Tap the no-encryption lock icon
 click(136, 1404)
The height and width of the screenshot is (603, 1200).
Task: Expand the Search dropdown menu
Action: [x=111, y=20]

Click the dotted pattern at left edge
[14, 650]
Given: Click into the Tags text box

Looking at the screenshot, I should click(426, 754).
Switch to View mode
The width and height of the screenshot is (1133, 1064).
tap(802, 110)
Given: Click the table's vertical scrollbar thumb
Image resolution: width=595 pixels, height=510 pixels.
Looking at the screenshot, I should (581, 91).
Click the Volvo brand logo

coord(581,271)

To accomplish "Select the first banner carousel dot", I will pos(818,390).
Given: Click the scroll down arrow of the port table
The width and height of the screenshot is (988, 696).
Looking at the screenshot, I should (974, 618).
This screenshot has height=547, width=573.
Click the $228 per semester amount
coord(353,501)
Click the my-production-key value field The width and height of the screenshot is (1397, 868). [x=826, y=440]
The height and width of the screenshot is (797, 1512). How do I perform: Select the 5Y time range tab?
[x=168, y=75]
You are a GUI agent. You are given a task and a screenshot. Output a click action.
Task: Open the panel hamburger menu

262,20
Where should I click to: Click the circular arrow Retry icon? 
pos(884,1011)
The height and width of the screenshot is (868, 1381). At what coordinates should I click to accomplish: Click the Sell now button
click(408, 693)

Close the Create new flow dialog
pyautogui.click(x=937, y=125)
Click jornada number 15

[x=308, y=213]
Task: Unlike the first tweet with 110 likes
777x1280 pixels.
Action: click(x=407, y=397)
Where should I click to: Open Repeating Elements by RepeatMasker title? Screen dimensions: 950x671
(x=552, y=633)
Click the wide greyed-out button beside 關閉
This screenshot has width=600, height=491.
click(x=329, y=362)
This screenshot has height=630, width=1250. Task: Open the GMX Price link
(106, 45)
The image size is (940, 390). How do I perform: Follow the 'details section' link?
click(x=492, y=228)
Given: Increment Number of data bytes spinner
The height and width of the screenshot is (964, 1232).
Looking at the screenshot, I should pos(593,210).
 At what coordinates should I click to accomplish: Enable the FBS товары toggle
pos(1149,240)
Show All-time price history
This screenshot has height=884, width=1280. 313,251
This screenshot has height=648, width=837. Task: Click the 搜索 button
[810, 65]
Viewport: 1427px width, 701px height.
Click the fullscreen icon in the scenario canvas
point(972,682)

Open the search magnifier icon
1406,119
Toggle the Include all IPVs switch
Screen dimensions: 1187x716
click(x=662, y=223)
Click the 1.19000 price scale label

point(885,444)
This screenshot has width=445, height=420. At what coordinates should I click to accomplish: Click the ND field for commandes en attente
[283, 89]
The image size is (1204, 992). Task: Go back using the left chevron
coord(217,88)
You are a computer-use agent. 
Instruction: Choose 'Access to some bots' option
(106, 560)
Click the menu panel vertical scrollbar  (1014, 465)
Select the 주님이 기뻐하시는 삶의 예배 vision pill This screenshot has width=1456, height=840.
= = =
=== Exercise requirements ===
Your task is to set down exactly the lines from the line containing "Instruction: Choose 'Access" to the end of the data above, including both ends.

=== Answer to this task ===
Instruction: Choose 'Access to some bots' option
(106, 560)
Click the menu panel vertical scrollbar  (1014, 465)
Select the 주님이 기뻐하시는 삶의 예배 vision pill This screenshot has width=1456, height=840.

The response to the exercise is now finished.